### To do
Reproduce every line of the items below verbatim, leaving out the pictures.
---
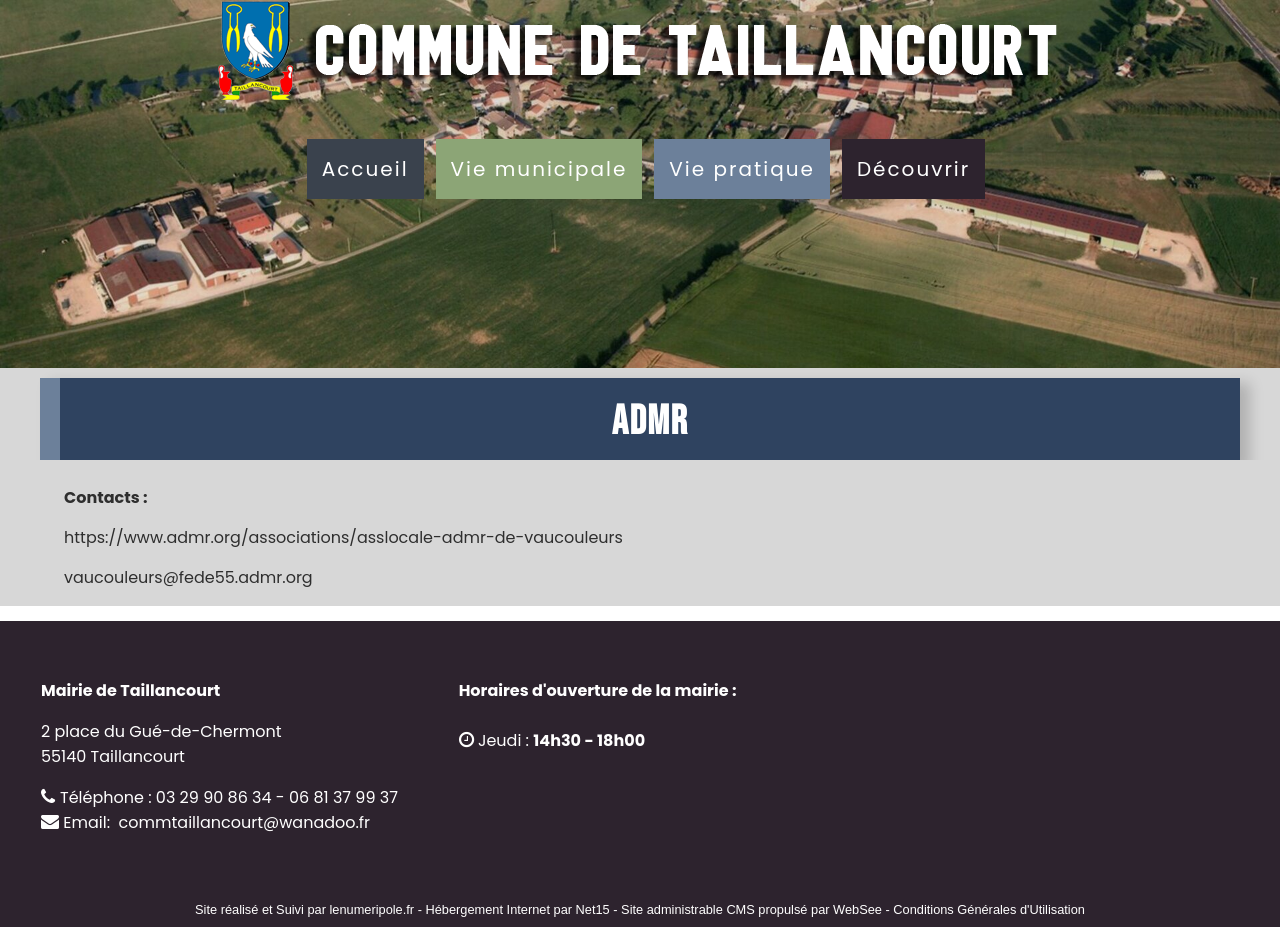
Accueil (365, 169)
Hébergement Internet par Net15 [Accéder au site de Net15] (517, 909)
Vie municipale (539, 169)
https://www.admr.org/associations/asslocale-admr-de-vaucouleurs (343, 537)
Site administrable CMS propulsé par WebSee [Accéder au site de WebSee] (751, 909)
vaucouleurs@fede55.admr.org (188, 577)
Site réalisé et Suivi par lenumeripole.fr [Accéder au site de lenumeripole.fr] (304, 909)
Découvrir (913, 169)
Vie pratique (742, 169)
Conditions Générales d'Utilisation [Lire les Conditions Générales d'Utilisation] (989, 909)
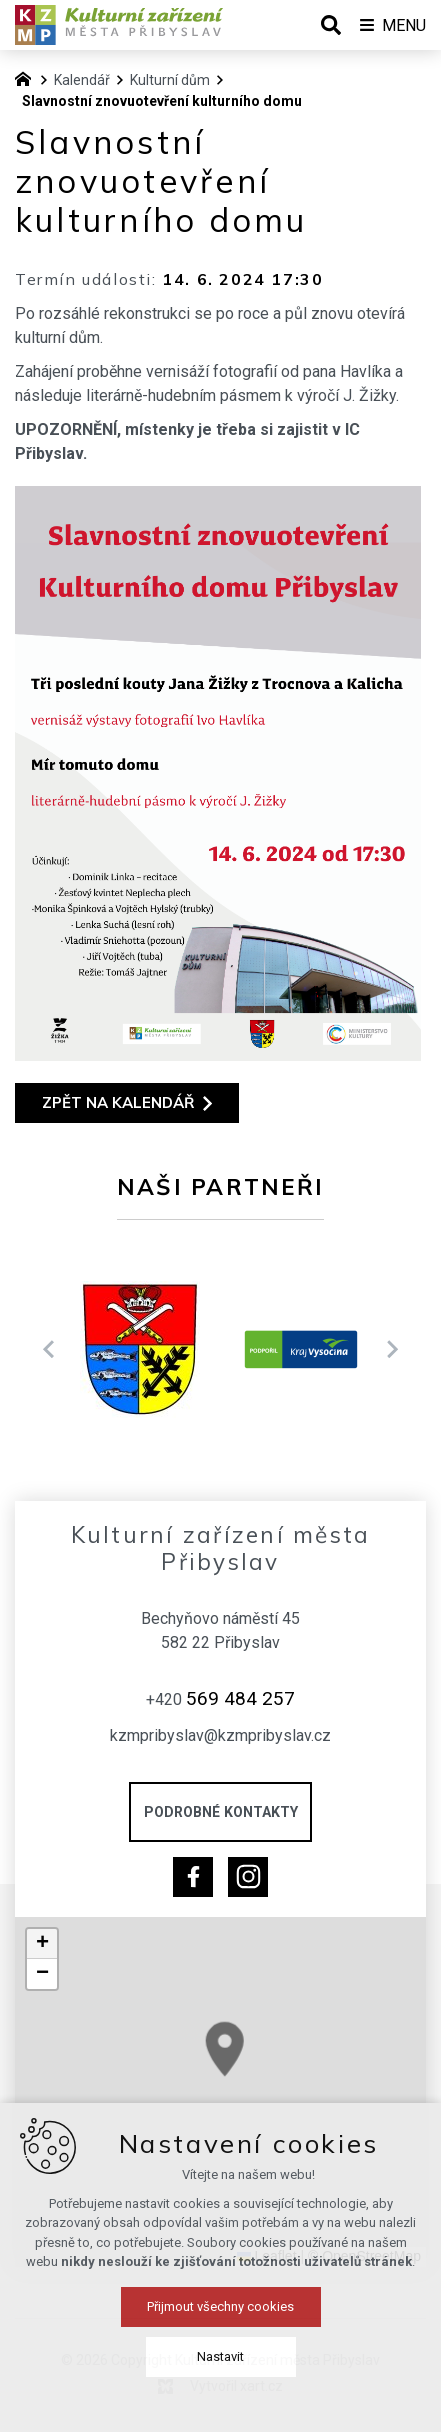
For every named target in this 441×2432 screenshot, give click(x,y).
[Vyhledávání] (331, 25)
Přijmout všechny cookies (220, 2404)
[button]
---
### Final result
Accueil (365, 169)
Hébergement Internet par Net15 [Accéder au site de Net15] (517, 909)
Vie municipale (539, 169)
https://www.admr.org/associations/asslocale-admr-de-vaucouleurs (343, 537)
Site administrable CMS propulsé par WebSee [Accéder au site de WebSee] (751, 909)
vaucouleurs@fede55.admr.org (188, 577)
Site réalisé et Suivi par lenumeripole.fr [Accéder au site de lenumeripole.fr] (304, 909)
Découvrir (913, 169)
Vie pratique (742, 169)
Conditions Générales d'Utilisation [Lire les Conditions Générales d'Utilisation] (989, 909)
For every named target in this 441×2432 screenshot, give click(x,y).
[Vyhledávání] (331, 25)
Přijmout všechny cookies (220, 2404)
[button]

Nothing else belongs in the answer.